▸ **PROBLEM TO WORK ON**:
Pictures aside, the output must consist of the lines from the one containing "This screenshot has width=543, height=385." through the end of the data, reproduced exactly.

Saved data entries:
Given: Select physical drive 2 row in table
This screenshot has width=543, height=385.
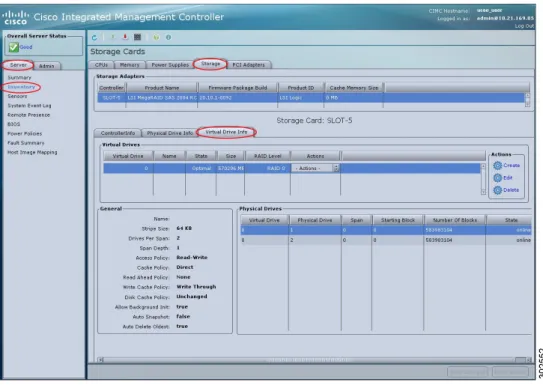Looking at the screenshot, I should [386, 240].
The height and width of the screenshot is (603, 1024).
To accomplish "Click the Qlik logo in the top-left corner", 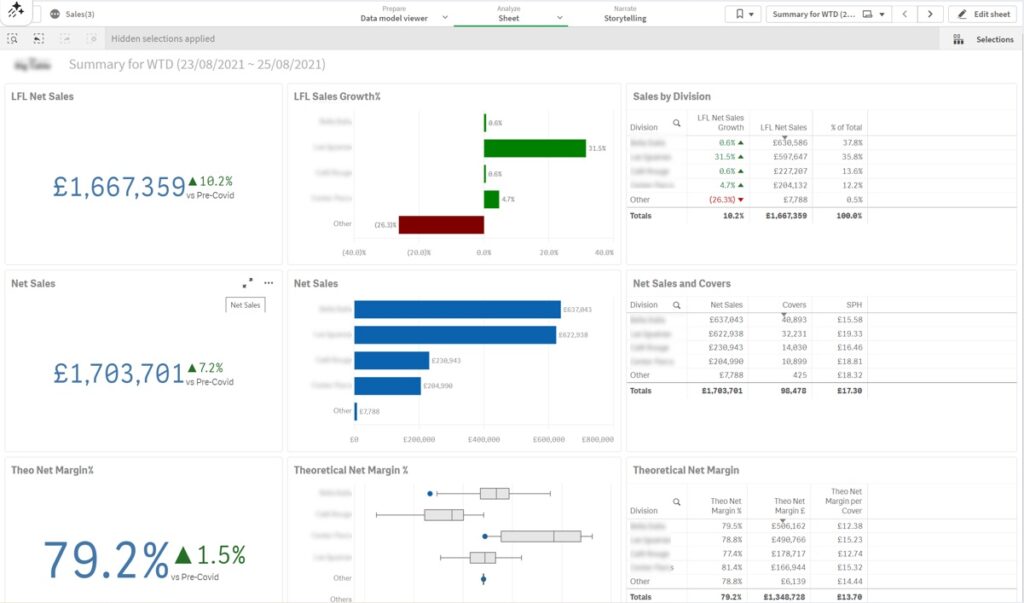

▸ **REPLY TO THE TASK**:
This screenshot has width=543, height=385.
Looking at the screenshot, I should [386, 240].
The height and width of the screenshot is (603, 1024).
To accomplish "Click the Qlik logo in the top-left corner", 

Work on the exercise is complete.